Simo Karisalo, Survivor/Victim, 2010
PHOTOGRAPHIC GALLERY HIPPOLYTE
Yrjönkatu 8–10 (courtyard), 00120 Helsinki, Finland, +358 9 612 33 44, www.hippolyte.fi
Open: Tue–Fri 12–17, Sat–Sun 12–16
Control (&) Disorder
The world must have order; order is believed to create safety. We strive for perfect performances even when order is lost. Photographer Simo Karisalo’s exhibition Control (&) Disorder visits the chilling backstage of anticipation and safety perfectionism.
Karisalo has photographed simulators and training facilities designed to help prevent and rehearse exceptional crisis situations. Control (&) Disorder consists of 25 photographs shot around Finland at training facilities used in the fields of law enforcement, aviation, seafaring, rescue services, health care and national defence. Throughout the series, these spaces appear lifeless and without action.
“It has been exhilarating to investigate these closed territories and find strange compositions in which ‘victims’ await new ‘accidents’. I have not intervened in my subjects but instead captured them in all their natural, uncanny oddness. I have worked by gathering together these mini-worlds created by simulators. Together they form one representation of our reality,” Karisalo says.
Individuals and communities seek order and control in their own environments. We prepare ourselves for potential threats by simulating them: we anticipate the future and practice situations in which order is lost and the ”normal” level of security broken. We thus elevate our fears from mere imagination to semi-real physical spaces and events. Simulators always embody the question: what if everything goes wrong?
Simulators force us to consider to what degree the future can be predicted and controlled. They expose an ideal of a world in which everything, even chaos, has order.

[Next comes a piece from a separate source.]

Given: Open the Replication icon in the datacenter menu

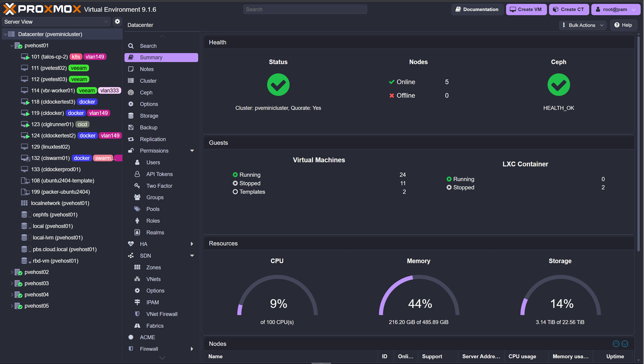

Vast amounts of resources are used to preserve order and to conduct disorderly situations in a controlled manner. Within the field of aviation, for example, events are controlled to the maximum. The minimum requirement is the crew’s flawless performance, even in (rare) accident situations. Everything from opening the overhead lockers correctly to fires and evacuations following emergency landings are practiced in advance. Military training, too, is based almost entirely on anticipating and rehearsing undesired events with the help of simulation.
In addition to catastrophe anticipation, we plan the future on a far more personal and everyday level. Karisalo’s exhibition includes a parallel theme based on the artist’s observation of his own need to control; a delusion that upcoming events could be controlled by imagination. If one assumes it is possible to control the future, surprising situations become unnatural and frightening. The effort to control ends up creating anxiety.
Simo Karisalo (b. 1985) is a Helsinki-based photographer who loves straight lines. He graduated from the Lahti Institute of Design in spring 2011 and works as a photographer and an artist. Control (&) Disorder is Karisalo’s first solo exhibition. www.simokarisalo.com
The exhibition is supported by the Finnish Cultural Foundation, Uusimaa Regional Fund.